→ **PROBLEM DETAILS**
In the entries that follow, the line with "How do I perform: Expand the 战绩" opens the range and the line with "The image size is (863, 467)." closes it; repeat that range exactly, both lines included.

Dataset entries:

====

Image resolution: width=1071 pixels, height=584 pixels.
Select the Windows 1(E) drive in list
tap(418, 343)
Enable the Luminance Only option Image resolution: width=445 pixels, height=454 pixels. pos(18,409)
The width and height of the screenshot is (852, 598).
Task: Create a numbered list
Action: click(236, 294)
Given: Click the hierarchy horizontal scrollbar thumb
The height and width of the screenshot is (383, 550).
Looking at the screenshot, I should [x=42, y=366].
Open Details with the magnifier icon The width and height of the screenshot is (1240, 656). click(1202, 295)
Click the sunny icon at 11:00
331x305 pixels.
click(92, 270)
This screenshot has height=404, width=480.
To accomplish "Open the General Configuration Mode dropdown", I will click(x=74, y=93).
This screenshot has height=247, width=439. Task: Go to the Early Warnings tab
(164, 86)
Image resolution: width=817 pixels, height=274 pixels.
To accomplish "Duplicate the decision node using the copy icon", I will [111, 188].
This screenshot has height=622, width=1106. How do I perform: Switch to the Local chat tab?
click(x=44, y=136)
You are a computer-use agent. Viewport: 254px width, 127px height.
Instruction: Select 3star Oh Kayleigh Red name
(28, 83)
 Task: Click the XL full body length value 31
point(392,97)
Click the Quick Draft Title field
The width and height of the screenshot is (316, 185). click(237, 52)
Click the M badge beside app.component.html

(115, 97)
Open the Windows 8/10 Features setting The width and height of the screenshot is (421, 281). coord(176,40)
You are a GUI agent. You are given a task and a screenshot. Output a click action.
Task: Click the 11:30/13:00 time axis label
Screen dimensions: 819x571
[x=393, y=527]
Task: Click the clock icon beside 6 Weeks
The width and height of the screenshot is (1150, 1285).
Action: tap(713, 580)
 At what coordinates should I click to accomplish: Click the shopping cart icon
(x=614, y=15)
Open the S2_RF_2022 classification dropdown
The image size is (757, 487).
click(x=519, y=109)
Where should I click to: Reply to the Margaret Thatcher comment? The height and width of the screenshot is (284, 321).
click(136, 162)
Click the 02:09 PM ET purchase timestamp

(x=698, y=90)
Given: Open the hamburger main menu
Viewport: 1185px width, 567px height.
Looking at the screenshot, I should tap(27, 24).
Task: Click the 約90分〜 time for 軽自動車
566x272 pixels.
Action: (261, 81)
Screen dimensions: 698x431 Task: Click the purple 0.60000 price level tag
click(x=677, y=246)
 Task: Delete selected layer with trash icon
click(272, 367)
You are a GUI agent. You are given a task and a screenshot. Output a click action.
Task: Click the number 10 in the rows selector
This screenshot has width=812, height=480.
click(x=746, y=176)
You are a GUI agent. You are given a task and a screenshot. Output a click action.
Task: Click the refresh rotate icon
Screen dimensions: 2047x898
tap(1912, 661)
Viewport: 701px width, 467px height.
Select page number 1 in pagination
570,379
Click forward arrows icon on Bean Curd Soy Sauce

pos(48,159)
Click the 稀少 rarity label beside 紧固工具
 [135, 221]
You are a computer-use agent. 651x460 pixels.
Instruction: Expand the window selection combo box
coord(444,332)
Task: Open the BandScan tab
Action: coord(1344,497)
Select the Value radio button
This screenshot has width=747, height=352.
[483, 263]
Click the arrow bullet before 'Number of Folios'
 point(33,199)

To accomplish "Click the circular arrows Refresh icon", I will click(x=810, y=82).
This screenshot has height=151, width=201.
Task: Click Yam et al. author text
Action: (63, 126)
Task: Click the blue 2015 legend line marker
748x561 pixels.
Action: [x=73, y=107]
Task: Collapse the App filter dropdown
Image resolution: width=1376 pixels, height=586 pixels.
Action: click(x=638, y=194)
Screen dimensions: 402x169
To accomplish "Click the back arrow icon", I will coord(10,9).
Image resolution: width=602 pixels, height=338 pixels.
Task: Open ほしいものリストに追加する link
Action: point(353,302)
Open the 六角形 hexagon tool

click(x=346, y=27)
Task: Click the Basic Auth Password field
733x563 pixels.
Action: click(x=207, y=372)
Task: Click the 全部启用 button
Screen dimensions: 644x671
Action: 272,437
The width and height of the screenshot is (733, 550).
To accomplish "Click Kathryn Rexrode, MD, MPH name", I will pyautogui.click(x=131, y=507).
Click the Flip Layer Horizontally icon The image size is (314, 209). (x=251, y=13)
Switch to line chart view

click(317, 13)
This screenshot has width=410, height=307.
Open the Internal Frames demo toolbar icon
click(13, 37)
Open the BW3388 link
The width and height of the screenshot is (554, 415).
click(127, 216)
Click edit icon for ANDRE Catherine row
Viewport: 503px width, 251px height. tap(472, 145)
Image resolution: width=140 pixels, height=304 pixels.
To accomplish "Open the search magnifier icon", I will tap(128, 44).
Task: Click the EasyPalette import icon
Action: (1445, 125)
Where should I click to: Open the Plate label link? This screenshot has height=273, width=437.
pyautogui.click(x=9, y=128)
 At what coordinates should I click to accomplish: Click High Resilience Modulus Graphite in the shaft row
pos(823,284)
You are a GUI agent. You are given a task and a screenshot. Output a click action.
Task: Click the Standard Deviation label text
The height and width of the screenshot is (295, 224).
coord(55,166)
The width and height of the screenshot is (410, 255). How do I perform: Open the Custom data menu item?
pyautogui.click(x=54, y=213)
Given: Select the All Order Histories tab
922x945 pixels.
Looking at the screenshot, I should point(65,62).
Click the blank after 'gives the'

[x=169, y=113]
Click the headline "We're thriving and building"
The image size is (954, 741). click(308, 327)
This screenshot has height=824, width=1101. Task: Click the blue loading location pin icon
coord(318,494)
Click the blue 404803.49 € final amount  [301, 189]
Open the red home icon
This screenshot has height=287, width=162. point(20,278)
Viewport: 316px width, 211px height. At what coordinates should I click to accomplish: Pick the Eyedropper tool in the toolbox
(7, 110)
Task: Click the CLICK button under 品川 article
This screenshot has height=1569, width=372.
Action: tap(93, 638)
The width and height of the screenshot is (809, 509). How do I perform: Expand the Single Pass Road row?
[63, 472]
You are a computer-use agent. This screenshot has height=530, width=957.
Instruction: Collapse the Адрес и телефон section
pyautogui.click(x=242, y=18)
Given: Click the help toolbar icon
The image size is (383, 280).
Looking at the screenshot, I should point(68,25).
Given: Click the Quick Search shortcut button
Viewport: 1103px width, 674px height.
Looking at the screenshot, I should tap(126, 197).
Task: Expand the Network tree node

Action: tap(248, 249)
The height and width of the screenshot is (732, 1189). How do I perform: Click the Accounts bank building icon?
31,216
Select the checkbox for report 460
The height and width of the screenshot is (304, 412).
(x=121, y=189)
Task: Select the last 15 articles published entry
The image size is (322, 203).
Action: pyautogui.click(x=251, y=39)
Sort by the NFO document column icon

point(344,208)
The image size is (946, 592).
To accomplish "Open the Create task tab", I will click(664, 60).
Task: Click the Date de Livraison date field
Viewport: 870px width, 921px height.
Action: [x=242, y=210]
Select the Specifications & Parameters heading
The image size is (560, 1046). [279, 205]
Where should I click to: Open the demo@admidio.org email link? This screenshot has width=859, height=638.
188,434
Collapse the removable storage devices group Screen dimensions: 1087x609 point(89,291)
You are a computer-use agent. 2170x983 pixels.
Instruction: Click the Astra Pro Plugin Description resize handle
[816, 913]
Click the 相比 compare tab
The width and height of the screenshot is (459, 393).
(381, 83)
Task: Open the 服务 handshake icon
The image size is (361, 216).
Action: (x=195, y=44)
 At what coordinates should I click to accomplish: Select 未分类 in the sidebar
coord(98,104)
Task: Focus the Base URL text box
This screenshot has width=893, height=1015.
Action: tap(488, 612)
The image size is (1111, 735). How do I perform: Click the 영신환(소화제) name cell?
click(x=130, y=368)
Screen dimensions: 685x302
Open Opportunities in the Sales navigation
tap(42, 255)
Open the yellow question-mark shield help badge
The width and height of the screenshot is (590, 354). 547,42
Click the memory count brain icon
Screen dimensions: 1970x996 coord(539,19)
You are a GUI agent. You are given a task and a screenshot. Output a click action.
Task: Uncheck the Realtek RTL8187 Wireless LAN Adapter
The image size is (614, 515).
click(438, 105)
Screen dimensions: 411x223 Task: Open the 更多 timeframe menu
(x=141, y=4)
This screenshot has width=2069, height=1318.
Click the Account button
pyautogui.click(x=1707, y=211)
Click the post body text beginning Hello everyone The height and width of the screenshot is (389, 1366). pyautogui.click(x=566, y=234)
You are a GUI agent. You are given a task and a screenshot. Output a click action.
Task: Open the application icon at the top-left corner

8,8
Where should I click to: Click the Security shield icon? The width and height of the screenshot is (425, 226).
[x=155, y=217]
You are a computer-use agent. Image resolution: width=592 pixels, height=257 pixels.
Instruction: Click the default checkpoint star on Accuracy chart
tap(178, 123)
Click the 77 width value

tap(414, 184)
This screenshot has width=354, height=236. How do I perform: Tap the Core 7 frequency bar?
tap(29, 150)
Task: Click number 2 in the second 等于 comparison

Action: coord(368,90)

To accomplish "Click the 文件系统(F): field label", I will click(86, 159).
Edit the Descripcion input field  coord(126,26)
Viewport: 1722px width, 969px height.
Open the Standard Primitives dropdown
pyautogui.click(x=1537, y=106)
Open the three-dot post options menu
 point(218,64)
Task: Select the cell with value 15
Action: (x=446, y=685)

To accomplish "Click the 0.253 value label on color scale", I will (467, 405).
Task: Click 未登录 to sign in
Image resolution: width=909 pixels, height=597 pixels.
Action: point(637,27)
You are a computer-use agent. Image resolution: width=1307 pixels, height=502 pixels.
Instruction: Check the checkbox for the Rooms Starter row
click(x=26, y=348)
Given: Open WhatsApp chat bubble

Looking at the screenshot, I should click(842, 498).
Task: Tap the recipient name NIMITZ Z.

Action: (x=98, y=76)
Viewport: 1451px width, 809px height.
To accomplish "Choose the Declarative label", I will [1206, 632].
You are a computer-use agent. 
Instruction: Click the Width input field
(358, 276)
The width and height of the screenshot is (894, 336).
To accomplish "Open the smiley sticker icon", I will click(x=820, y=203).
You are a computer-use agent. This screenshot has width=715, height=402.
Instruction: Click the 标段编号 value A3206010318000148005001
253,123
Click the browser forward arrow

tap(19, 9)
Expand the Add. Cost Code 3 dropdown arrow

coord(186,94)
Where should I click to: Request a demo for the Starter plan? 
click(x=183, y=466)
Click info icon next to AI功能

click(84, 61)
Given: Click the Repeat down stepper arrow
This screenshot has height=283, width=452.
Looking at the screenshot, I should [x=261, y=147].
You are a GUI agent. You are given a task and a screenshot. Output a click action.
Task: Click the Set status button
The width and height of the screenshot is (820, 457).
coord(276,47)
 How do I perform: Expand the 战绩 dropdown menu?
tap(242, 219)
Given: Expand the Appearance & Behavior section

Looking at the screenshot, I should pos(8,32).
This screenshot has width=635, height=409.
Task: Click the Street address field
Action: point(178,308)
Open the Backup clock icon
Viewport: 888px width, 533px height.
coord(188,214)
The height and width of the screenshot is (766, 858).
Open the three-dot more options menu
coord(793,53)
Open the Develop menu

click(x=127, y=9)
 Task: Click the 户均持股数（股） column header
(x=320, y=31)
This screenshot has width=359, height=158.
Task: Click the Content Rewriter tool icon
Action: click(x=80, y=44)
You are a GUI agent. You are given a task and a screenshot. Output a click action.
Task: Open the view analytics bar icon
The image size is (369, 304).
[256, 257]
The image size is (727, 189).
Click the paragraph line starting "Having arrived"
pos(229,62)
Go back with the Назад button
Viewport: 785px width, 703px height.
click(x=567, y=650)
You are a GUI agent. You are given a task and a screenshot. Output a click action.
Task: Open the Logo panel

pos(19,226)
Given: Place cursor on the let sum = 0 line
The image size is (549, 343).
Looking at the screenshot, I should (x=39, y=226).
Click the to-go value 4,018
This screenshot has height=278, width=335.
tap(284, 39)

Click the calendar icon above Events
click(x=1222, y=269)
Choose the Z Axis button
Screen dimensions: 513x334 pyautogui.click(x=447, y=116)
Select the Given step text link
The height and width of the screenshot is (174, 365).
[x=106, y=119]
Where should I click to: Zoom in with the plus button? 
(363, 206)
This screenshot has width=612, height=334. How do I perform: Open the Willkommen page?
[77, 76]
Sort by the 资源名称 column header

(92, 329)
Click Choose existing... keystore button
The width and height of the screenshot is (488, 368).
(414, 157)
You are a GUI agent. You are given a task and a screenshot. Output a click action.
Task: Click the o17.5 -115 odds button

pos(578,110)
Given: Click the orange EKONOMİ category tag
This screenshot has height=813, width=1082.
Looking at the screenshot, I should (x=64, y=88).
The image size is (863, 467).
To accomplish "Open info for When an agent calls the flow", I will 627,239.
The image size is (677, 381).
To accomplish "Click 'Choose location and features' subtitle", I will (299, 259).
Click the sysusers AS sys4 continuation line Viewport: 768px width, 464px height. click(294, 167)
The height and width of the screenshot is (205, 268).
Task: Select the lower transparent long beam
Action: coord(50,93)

====

→ **SOLVED PROBLEM**
 How do I perform: Expand the 战绩 dropdown menu?
tap(242, 219)
Given: Expand the Appearance & Behavior section

Looking at the screenshot, I should pos(8,32).
This screenshot has width=635, height=409.
Task: Click the Street address field
Action: point(178,308)
Open the Backup clock icon
Viewport: 888px width, 533px height.
coord(188,214)
The height and width of the screenshot is (766, 858).
Open the three-dot more options menu
coord(793,53)
Open the Develop menu

click(x=127, y=9)
 Task: Click the 户均持股数（股） column header
(x=320, y=31)
This screenshot has width=359, height=158.
Task: Click the Content Rewriter tool icon
Action: click(x=80, y=44)
You are a GUI agent. You are given a task and a screenshot. Output a click action.
Task: Open the view analytics bar icon
The image size is (369, 304).
[256, 257]
The image size is (727, 189).
Click the paragraph line starting "Having arrived"
pos(229,62)
Go back with the Назад button
Viewport: 785px width, 703px height.
click(x=567, y=650)
You are a GUI agent. You are given a task and a screenshot. Output a click action.
Task: Open the Logo panel

pos(19,226)
Given: Place cursor on the let sum = 0 line
The image size is (549, 343).
Looking at the screenshot, I should (x=39, y=226).
Click the to-go value 4,018
This screenshot has height=278, width=335.
tap(284, 39)

Click the calendar icon above Events
click(x=1222, y=269)
Choose the Z Axis button
Screen dimensions: 513x334 pyautogui.click(x=447, y=116)
Select the Given step text link
The height and width of the screenshot is (174, 365).
[x=106, y=119]
Where should I click to: Zoom in with the plus button? 
(363, 206)
This screenshot has width=612, height=334. How do I perform: Open the Willkommen page?
[77, 76]
Sort by the 资源名称 column header

(92, 329)
Click Choose existing... keystore button
The width and height of the screenshot is (488, 368).
(414, 157)
You are a GUI agent. You are given a task and a screenshot. Output a click action.
Task: Click the o17.5 -115 odds button

pos(578,110)
Given: Click the orange EKONOMİ category tag
This screenshot has height=813, width=1082.
Looking at the screenshot, I should (x=64, y=88).
The image size is (863, 467).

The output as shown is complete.